_Required work_.
Repeat, word for word, every line from the line holding "Where should I click to: Open the Pisa" through the final line of the entries below. Skip all pictures.

Collected data
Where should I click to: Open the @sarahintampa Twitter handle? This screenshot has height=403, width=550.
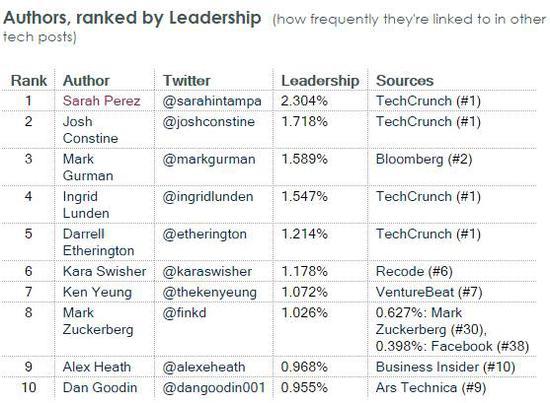[x=212, y=101]
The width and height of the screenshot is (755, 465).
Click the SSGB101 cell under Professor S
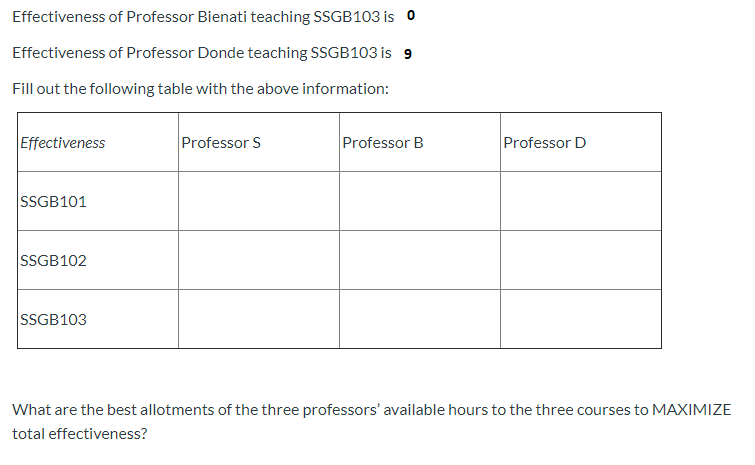tap(258, 201)
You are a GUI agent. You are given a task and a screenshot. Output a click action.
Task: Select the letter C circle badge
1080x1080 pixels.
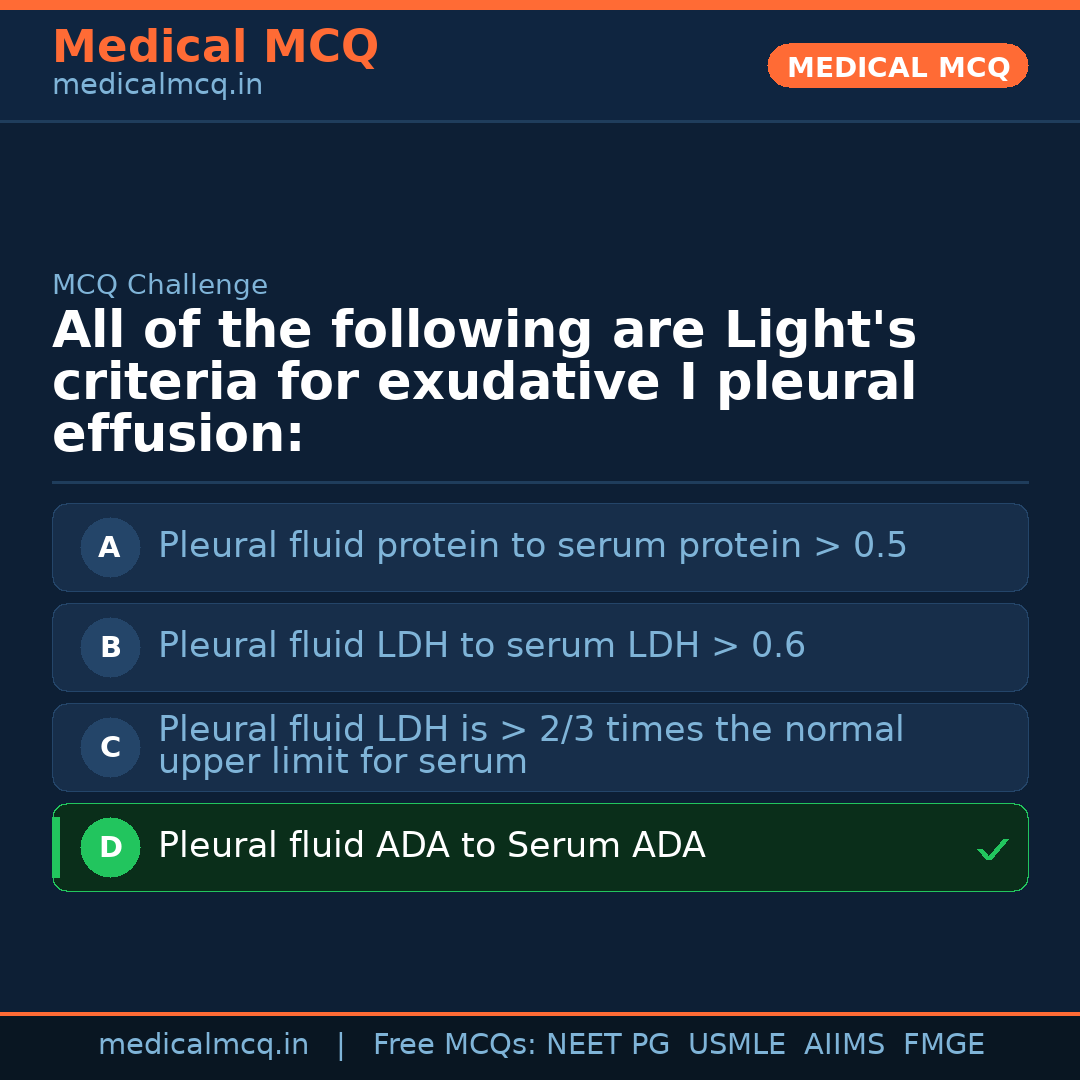pyautogui.click(x=110, y=747)
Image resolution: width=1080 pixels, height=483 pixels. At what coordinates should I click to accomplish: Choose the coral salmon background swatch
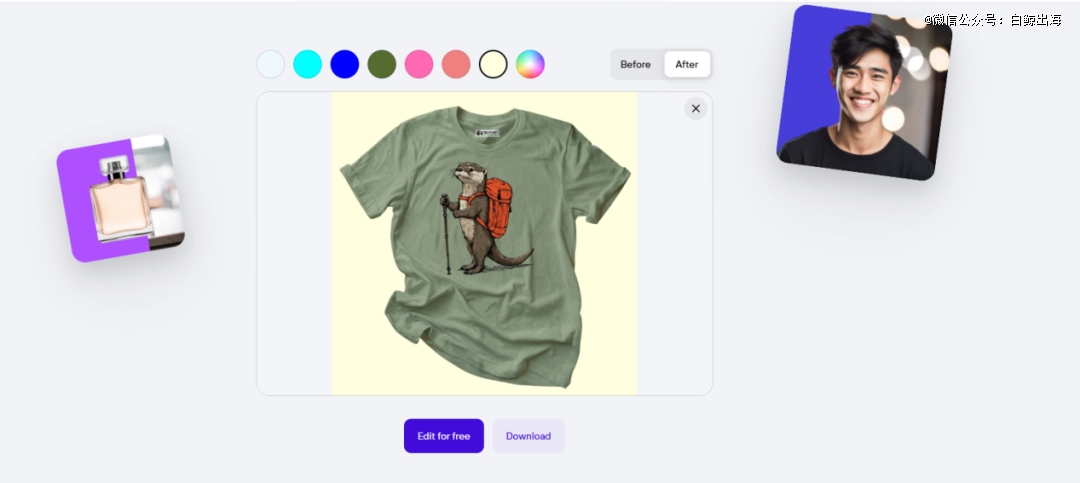tap(456, 64)
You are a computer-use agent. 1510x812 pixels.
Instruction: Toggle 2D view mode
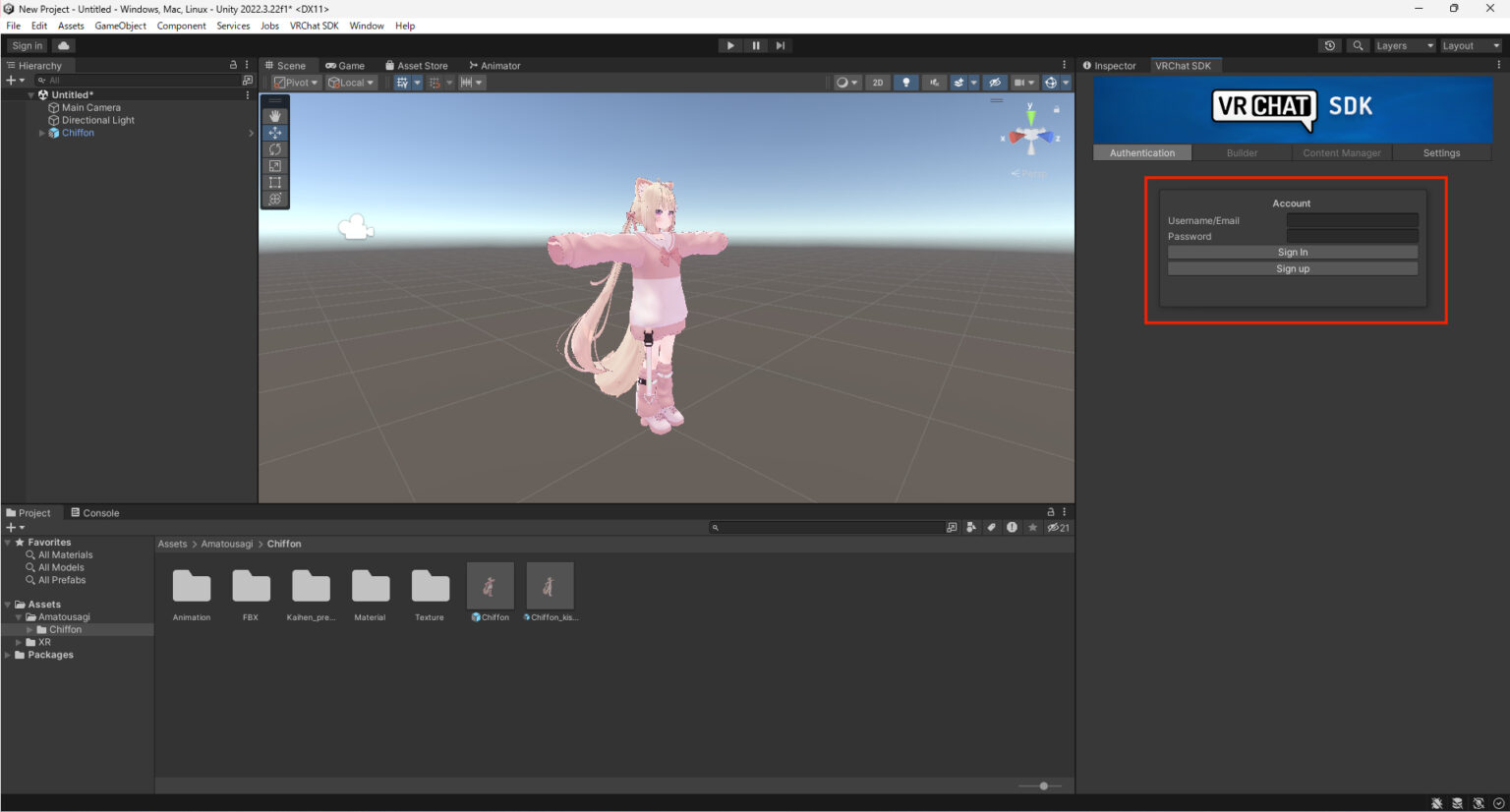click(878, 83)
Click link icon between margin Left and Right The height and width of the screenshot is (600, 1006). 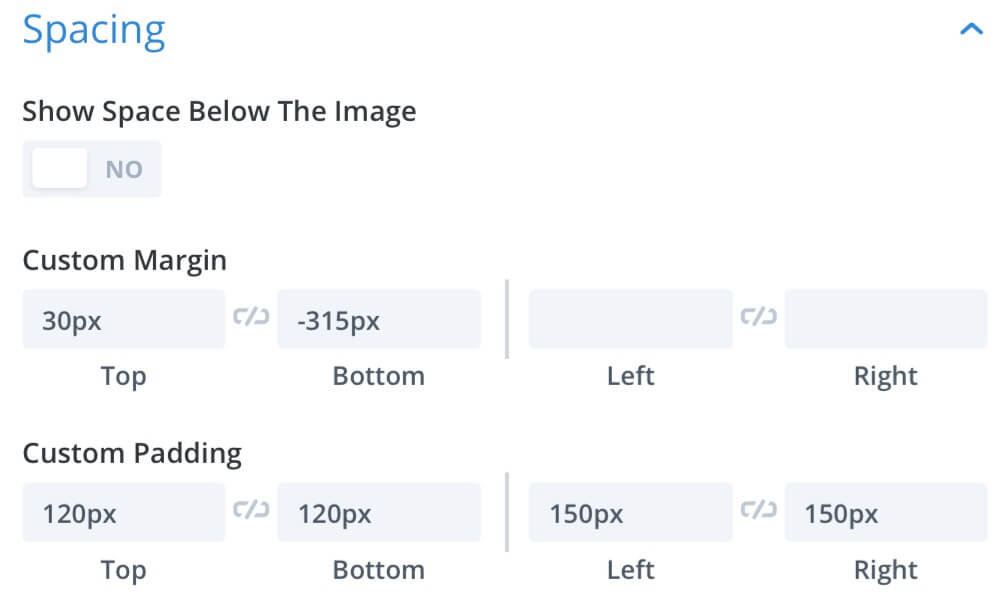coord(758,317)

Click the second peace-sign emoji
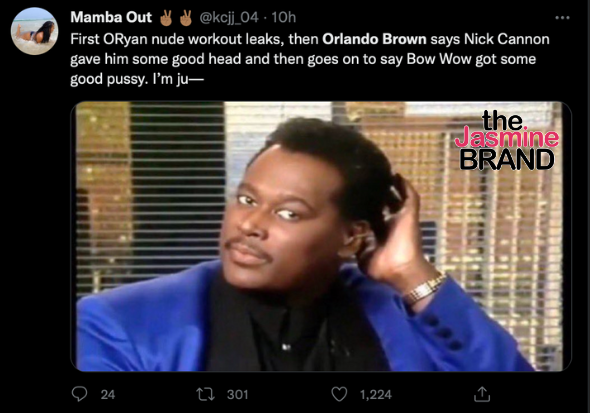click(186, 17)
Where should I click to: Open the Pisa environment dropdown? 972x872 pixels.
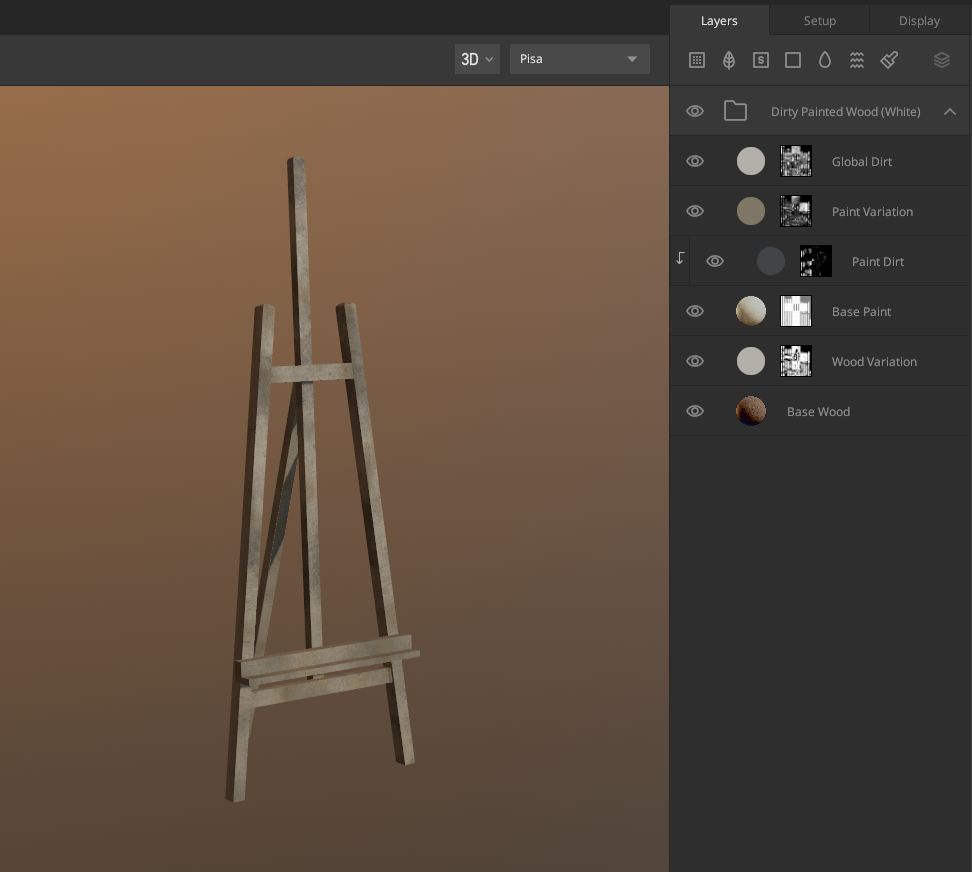click(x=580, y=59)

_Your response_.
Where should I click to: Open the Pisa environment dropdown? 972x872 pixels.
click(x=580, y=59)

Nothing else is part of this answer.